After 26 years, the Family and Medical Leave Act (FMLA) has pretty much reached the point where most cases rely on established jurisprudence. There just is not that much new out there. For example, if performance issues arise after an employee’s return to work they should be handled without regard to the employee’s use of FMLA leave. An employee terminated after taking FMLA leave may claim retaliation and, when that occurs, the arguments offered by both sides are pretty predictable.
So, among these normal noises, it is unusual when I read a case with a “new” argument put forth by a plaintiff to support her FMLA retaliation case. But I found one. It made me shake my head and smile. Lovelace v. Washington Univ. Sch. of Med., __ F.3d ___, 2019 U.S. App. LEXIS 22201 (8th Cir. July 25, 2019).
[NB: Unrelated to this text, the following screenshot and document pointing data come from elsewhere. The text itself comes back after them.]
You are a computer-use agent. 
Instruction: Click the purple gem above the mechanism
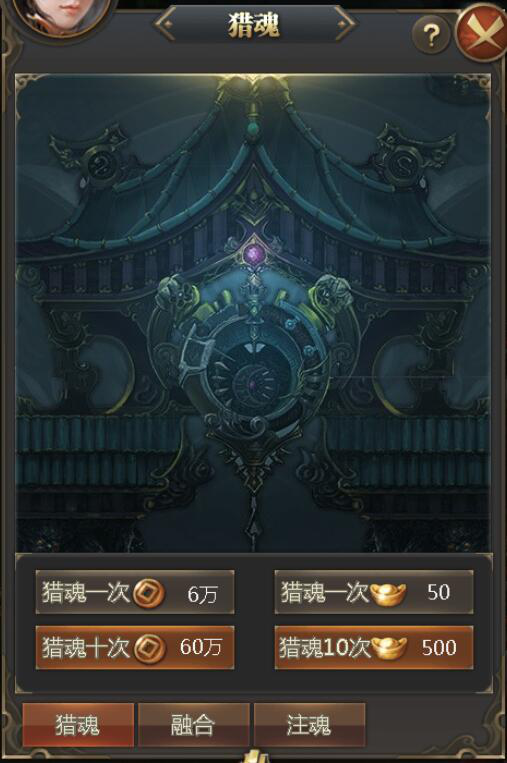click(x=253, y=253)
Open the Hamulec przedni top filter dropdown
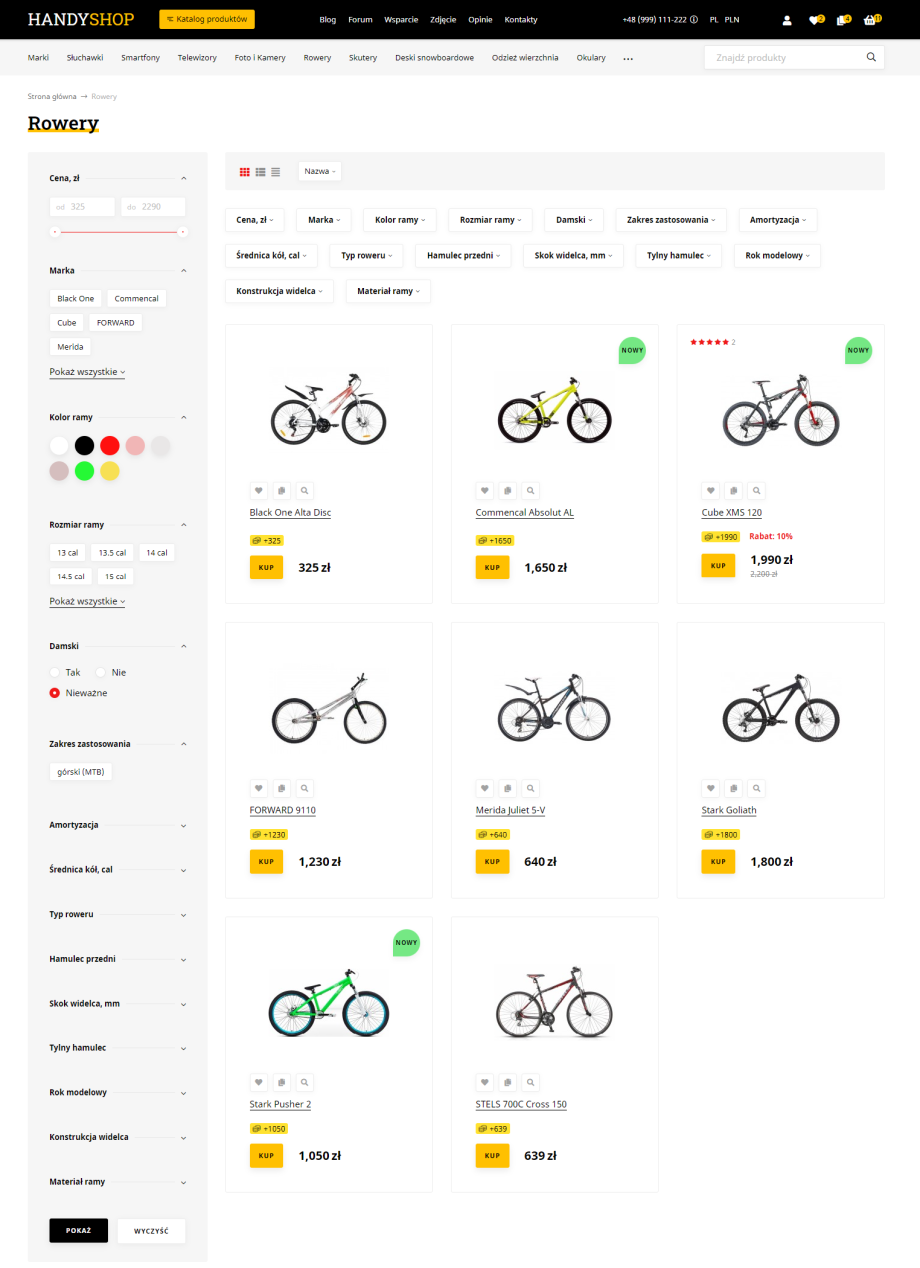 pos(463,256)
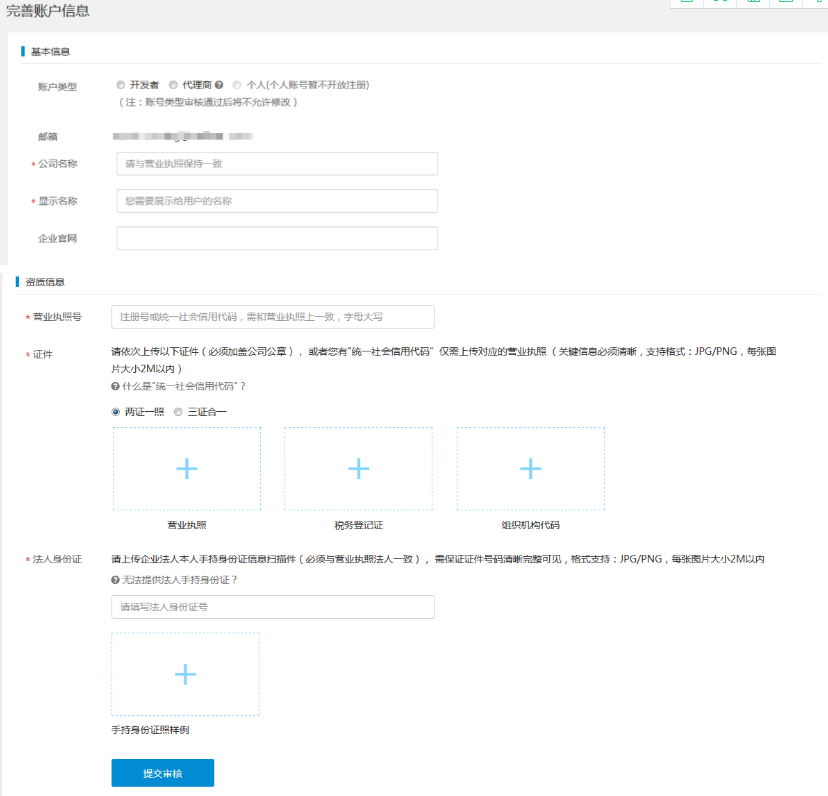Open the 无法提供法人手持身份证 help link

pyautogui.click(x=180, y=580)
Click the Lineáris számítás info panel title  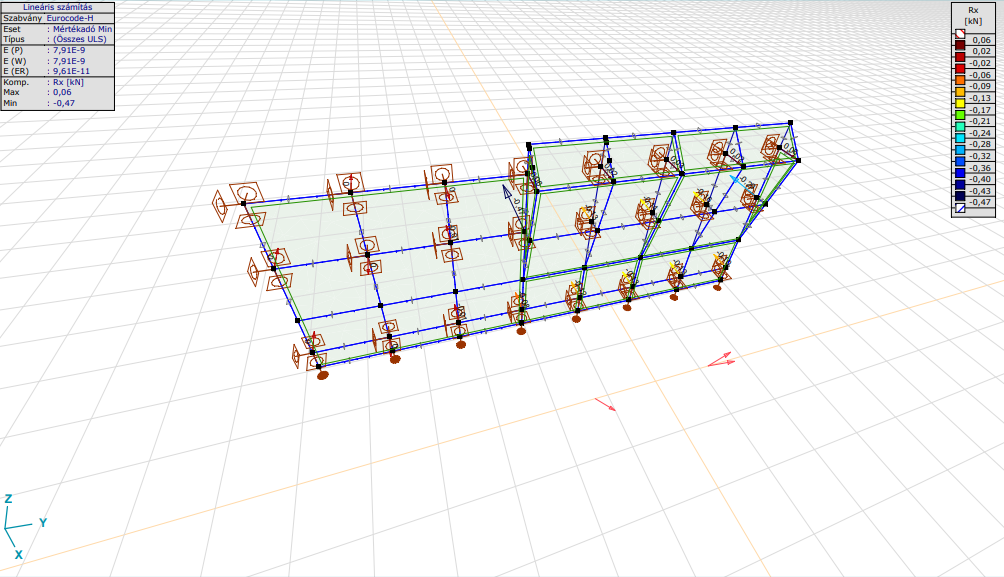point(58,7)
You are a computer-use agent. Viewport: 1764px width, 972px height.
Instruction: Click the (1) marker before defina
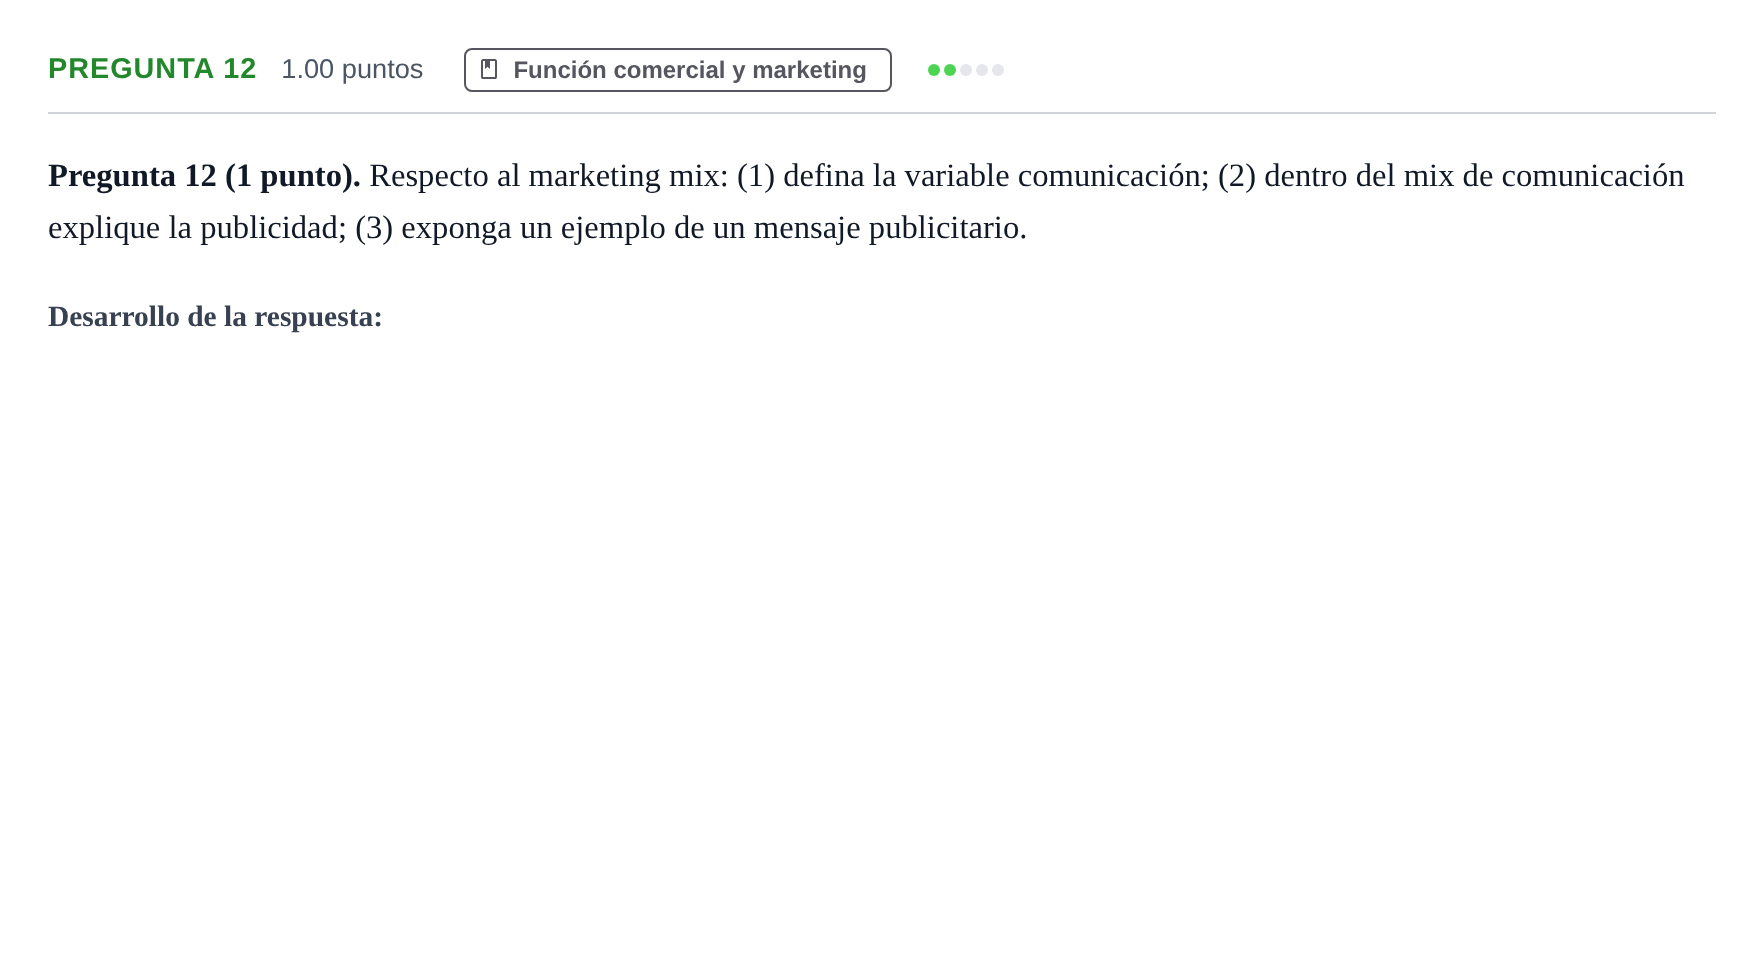point(756,176)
Sandra Lovelace was a Medical Assistant (MA) at the Washington University School of Medicine (WUSM) and Barnes Jewish Hospital (BJH), for whom she had worked since 2003. She took FMLA leave in 2009 without incident. In December 2014, she was moved from being regularly assigned to one doctor’s team to a “floating” MA assignment among different teams. Almost immediately, Lovelace stopped coming to work, complaining of back pain.
Lovelace was placed on FMLA leave, with an expected return date after two months. The day before she was to return, however, she notified her supervisor that she would not be able to return, and took another month off, returning in early March 2015. During this time she had successful back surgery and returned two work at the end of her FMLA leave. There were some work restrictions and accommodations necessary for her to perform her job, which were provided.
A couple of months after her return to work, some of the doctors to whose team Lovelace was assigned began to raise concerns about her performance. One doctor stated that Lovelace “would refuse to do tasks, sometimes stating that she did not know how to do them,” and explained “that it was more challenging to get the work done with Ms. Lovelace than without an MA at all.” Oof.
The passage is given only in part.